# Validate your data and structure

Fluent Bit supports multiple sources and formats. In addition, it provides filters that you can use to perform custom modifications. As your pipeline grows, it's important to validate your data and structure.

Fluent Bit users are encouraged to integrate data validation in their continuous integration (CI) systems.

In a normal production environment, inputs, filters, and outputs are defined in configuration files. Fluent Bit provides the [Expect](https://docs.fluentbit.io/manual/data-pipeline/filters/expect) filter, which you can use to validate keys and values from your records and take action when an exception is found.

A simplified view of the data processing pipeline is as follows:

{% @mermaid/diagram content="flowchart LR
IS\[Inputs / Sources]
Fil\[Filters]
OD\[Outputs / Destination]
IS --> Fil --> OD" %}

## Understand structure and configuration

Consider the following pipeline, which uses a JSON file as its data source and has two filters:

* [Grep](https://docs.fluentbit.io/manual/data-pipeline/filters/grep) to exclude certain records.
* [Record Modifier](https://docs.fluentbit.io/manual/data-pipeline/filters/record-modifier) to alter records' content by adding and removing specific keys.

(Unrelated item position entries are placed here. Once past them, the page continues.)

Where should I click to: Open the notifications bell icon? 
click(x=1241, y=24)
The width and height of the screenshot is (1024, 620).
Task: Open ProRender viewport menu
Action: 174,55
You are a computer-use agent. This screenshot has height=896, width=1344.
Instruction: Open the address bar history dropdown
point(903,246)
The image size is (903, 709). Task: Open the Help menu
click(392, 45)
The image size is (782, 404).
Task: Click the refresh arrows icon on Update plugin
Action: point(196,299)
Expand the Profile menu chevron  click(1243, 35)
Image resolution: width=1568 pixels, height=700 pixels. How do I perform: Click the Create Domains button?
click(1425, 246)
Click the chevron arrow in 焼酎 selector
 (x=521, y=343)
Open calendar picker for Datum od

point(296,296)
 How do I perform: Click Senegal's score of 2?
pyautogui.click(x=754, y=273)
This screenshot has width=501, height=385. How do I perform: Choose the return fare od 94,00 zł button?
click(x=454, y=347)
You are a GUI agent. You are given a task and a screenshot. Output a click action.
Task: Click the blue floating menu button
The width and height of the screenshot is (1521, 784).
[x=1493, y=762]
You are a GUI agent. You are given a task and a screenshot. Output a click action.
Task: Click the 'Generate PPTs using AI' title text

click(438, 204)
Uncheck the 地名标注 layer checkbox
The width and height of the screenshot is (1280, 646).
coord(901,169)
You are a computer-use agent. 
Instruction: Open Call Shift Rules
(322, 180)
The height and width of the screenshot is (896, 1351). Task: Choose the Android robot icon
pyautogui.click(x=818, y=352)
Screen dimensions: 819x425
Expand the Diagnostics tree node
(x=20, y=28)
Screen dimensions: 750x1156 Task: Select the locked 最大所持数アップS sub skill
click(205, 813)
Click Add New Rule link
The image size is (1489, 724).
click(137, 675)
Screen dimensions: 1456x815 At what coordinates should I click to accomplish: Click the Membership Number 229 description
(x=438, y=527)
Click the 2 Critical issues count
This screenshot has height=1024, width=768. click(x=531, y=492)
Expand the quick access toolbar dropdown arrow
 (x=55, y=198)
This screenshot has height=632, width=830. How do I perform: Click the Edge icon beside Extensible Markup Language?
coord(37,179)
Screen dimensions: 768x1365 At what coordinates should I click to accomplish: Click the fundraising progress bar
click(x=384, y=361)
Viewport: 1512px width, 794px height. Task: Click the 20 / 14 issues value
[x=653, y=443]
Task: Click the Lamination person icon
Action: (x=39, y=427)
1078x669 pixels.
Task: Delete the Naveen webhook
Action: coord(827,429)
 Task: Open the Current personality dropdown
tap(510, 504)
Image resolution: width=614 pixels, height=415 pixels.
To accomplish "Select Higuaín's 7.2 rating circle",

{% @mermaid/diagram content="flowchart LR
tail\["Tail (input)"]
grep\["Grep (filter)"]
record\["Record Modifier (filter)"]
stdout\["Stdout (output)"]

tail --> grep
grep --> record
record --> stdout" %}

Add data validation between each step to ensure your data structure is correct.

This example uses the [Expect](https://docs.fluentbit.io/manual/data-pipeline/filters/expect) filter.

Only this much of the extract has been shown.